Vault leader unable to join raft cluster

Hi all,

We are seeing an issue where our vault master pod is unable to come up.
We debugged the pod logs and found this error:
Error:
core.raft: failed to activate TLS key: error="failed to read raft TLS keyring: context canceled

Ideally the master should be able to join the raft group, or a new leader election process should be triggered.

Please help with following queries:

  1. How can we avoid this issue in future.
  2. Please suggest some metric over which we can put an alert to notify that the master pod is unable to join the cluster.

Setup information:

We are using vault free version in HA mode with 3 nodes: 1 master and 2 standby.

Vault version:-
1.12.0

Resource Limits:-
resources:
requests:
memory: 12Gi
cpu: 4000m
limits:
memory: 15Gi
cpu: 8000m

HA config:-
ha:
enabled: true
replicas: 3
raft:
enabled: true
setNodeId: true

      config: |
        ui = true
        disable_cache = true
        listener "tcp" {
          tls_disable = 1
          address = "[::]:8200"
          cluster_address = "[::]:8201"
          telemetry {
          unauthenticated_metrics_access = "true"
          }
        }

        storage "raft" {
          path = "/vault/data"
          retry_join {
            leader_api_addr = "http://vault-prod-0.vault-prod-internal:8200"
          }
          retry_join {
            leader_api_addr = "http://vault-prod-1.vault-prod-internal:8200"
          }

There’s a great deal to unpack in this message - let’s take it step by step…

If the pod isn’t up, then it’s not the master. Vault HA functions by having a number of identical deployments, and which one becomes active is determined by election at runtime.

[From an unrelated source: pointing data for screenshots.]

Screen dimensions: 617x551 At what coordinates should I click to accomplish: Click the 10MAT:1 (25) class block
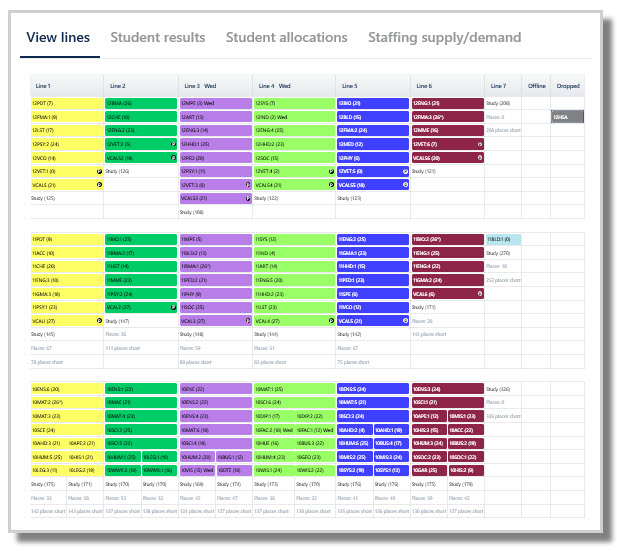(294, 389)
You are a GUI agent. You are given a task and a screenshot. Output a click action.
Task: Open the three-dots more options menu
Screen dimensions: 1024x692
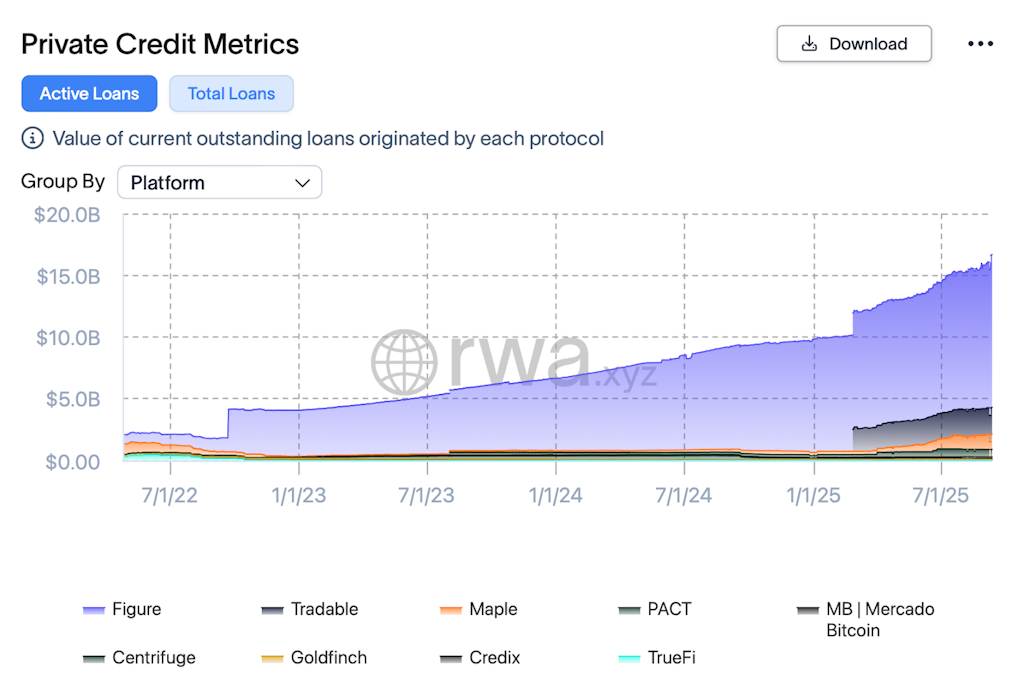[980, 44]
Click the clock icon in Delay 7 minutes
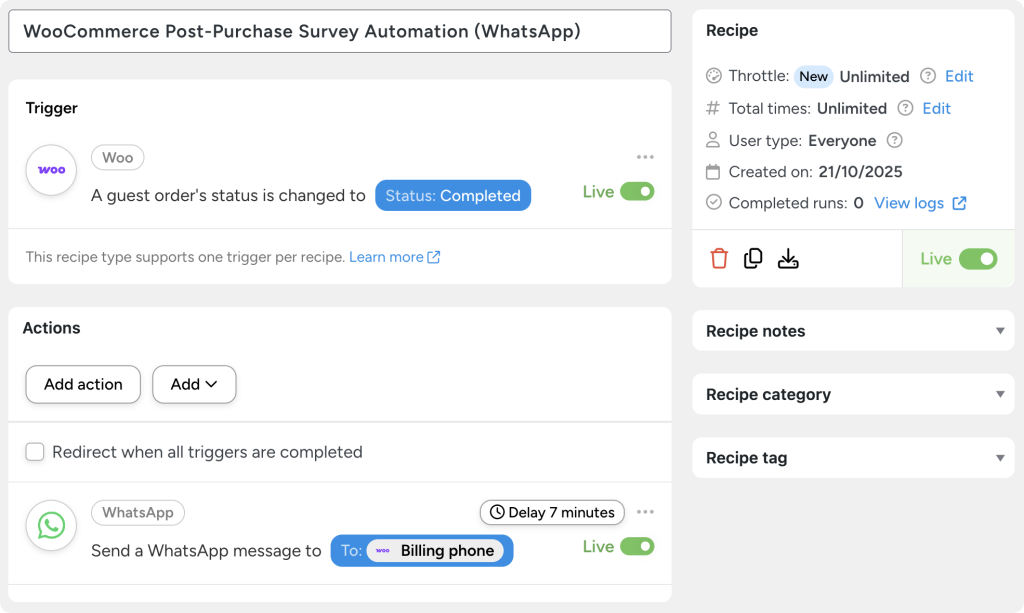Screen dimensions: 1024x613 [497, 512]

There’s no static assignment that one pod is more preferred than another.

This error is just a timeout - it is a symptom of a problem, yes, but it doesn’t really give any information about why this operation took so long Vault gave up. There is not enough information from just this one error line to speculate about the actual source of the problem.

As above, we don’t know what the issue is based on the information shared so far.

As above, if it can’t join the cluster, it can’t get elected so it’s by definition not the master.

I have no reason (yet) to suspect it is directly related, but as general guidance, I would generally try to upgrade to bug fix releases where possible - and there have been 5 1.12.x releases since this version.

When pasting configuration, please ensure proper indentation is maintained. This goes double when pasting languages like YAML, where indentation is semantically significant!

Where to go from here?

It is hard to say, as all you’ve really shared so far is that an internal operation that sounds like it would only have been reading local storage, has somehow timed out. You would need to share a lot more information about your cluster, logs, and possibly other status information.

Also, you seem to be implying that only one pod is down, out of 3… in which case, I guess overall your Vault is up, though without redundancy?